Task directions — Please pull out every line of the listing that contains the word "Bookmark".

Recorded information —
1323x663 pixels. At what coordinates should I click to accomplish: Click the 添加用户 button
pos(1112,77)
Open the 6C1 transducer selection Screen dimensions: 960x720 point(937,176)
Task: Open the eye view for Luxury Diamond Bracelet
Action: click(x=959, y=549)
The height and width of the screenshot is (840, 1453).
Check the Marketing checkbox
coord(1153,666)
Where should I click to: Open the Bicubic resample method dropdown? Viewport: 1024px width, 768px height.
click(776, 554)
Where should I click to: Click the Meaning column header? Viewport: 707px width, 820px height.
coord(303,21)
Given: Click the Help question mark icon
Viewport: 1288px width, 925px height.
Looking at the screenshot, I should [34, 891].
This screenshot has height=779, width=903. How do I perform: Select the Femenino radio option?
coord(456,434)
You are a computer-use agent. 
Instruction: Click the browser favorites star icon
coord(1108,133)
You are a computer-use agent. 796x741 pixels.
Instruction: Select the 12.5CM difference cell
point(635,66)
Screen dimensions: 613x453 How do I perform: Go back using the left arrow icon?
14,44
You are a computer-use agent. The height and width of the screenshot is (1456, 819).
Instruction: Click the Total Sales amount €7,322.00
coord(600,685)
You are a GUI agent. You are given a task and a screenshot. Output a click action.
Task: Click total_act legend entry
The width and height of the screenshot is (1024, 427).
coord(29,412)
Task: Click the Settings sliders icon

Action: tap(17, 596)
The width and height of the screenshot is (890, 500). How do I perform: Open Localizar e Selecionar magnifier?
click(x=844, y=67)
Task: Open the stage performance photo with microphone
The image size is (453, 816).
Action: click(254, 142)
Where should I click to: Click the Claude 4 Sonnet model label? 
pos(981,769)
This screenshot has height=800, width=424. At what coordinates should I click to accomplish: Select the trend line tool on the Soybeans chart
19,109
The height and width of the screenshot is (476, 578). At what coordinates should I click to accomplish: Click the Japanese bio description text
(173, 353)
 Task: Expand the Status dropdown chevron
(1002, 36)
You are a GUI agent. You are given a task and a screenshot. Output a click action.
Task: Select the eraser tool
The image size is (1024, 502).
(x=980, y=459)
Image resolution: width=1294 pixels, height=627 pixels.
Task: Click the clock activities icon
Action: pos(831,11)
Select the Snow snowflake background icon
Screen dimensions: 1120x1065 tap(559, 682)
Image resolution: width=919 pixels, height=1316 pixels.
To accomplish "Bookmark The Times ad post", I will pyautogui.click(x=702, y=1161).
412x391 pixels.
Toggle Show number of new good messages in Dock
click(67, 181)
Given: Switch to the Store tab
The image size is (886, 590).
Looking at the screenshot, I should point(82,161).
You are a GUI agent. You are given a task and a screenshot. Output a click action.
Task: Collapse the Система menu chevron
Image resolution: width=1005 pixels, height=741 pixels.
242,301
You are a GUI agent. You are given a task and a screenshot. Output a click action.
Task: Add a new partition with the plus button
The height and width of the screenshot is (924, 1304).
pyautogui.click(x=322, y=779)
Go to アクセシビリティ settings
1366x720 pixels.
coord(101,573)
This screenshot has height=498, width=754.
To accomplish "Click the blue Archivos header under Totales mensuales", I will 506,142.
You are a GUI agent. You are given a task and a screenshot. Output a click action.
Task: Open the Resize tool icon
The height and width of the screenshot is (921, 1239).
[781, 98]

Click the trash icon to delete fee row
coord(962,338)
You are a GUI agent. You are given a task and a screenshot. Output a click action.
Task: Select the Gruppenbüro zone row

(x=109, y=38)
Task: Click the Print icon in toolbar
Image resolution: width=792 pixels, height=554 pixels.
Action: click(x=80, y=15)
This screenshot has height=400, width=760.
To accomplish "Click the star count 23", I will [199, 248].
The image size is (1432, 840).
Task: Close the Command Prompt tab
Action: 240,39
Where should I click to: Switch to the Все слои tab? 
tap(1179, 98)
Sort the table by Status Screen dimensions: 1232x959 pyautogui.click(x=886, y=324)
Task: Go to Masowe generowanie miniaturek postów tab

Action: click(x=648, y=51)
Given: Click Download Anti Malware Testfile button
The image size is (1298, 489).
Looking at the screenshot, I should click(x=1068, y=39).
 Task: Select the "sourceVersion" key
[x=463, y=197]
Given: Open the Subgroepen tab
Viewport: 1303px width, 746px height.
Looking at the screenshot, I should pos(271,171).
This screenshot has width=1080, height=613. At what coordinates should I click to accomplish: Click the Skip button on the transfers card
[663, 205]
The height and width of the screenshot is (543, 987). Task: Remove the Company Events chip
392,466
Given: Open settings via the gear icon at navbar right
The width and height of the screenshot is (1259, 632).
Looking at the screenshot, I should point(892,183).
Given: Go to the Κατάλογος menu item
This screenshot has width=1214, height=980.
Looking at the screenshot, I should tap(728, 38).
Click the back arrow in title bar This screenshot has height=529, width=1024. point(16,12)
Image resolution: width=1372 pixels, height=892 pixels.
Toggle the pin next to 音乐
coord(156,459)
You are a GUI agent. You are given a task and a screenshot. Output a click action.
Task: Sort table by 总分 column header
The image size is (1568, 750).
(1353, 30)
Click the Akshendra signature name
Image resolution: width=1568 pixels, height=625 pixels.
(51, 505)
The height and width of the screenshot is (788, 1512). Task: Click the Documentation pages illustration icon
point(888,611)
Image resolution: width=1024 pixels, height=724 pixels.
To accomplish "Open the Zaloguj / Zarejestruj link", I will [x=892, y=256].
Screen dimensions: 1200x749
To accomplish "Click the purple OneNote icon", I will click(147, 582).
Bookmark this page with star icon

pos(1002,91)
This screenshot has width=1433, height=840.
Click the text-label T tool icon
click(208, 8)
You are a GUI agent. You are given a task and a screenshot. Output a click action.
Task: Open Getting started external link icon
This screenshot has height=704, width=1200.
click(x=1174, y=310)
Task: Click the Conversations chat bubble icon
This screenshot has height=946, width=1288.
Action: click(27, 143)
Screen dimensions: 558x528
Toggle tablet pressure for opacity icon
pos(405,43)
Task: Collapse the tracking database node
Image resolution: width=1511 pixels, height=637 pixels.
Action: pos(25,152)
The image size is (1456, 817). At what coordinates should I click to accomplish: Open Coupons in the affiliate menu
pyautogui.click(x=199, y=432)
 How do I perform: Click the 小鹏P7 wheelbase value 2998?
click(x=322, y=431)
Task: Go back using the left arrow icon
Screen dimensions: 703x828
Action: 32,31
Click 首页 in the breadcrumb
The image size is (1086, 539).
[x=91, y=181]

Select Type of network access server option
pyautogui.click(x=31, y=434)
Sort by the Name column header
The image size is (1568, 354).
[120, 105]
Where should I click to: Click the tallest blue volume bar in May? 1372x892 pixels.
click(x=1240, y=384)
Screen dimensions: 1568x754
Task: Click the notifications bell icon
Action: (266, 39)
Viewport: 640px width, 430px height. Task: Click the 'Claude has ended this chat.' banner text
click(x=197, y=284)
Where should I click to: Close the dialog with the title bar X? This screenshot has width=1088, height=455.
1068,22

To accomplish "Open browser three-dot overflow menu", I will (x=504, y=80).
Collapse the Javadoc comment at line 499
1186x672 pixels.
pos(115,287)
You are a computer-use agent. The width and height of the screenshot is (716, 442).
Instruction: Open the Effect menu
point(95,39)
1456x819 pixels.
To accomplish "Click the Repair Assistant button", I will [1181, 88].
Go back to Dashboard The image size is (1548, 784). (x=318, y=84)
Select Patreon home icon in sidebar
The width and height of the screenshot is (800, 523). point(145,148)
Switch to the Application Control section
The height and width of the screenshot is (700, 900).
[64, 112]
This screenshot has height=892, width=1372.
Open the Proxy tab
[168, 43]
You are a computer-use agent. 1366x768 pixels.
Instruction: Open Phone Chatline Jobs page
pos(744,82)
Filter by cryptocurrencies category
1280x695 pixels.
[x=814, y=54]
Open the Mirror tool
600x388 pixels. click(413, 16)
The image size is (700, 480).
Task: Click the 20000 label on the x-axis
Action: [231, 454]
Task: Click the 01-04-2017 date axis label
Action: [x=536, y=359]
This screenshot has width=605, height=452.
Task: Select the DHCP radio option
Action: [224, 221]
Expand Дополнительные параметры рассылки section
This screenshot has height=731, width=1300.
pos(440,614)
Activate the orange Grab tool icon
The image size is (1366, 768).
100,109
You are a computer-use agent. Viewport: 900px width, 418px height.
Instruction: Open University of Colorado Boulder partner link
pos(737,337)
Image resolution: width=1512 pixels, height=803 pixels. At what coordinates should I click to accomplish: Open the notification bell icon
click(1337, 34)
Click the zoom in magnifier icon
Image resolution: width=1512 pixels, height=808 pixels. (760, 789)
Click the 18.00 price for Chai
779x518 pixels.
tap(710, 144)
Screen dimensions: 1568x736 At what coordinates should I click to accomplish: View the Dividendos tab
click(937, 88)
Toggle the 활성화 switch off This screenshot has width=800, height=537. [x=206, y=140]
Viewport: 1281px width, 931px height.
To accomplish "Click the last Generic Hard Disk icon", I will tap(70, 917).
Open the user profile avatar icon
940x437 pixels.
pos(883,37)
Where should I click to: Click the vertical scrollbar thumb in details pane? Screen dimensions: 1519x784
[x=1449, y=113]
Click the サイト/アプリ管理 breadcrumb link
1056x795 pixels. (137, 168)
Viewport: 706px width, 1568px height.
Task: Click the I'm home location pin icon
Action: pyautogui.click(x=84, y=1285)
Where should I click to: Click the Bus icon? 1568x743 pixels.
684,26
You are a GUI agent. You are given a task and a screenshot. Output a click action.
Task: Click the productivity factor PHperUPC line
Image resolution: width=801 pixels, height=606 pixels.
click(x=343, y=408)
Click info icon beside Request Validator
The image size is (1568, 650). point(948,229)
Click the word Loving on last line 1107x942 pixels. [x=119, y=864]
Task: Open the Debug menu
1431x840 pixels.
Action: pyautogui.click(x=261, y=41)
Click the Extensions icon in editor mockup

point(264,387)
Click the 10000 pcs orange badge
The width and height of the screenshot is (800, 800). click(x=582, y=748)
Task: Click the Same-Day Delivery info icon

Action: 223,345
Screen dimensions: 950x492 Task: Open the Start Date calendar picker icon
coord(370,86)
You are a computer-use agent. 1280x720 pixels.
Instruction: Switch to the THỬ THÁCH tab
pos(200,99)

The output —
To accomplish "Bookmark The Times ad post", I will pyautogui.click(x=702, y=1161).
Bookmark this page with star icon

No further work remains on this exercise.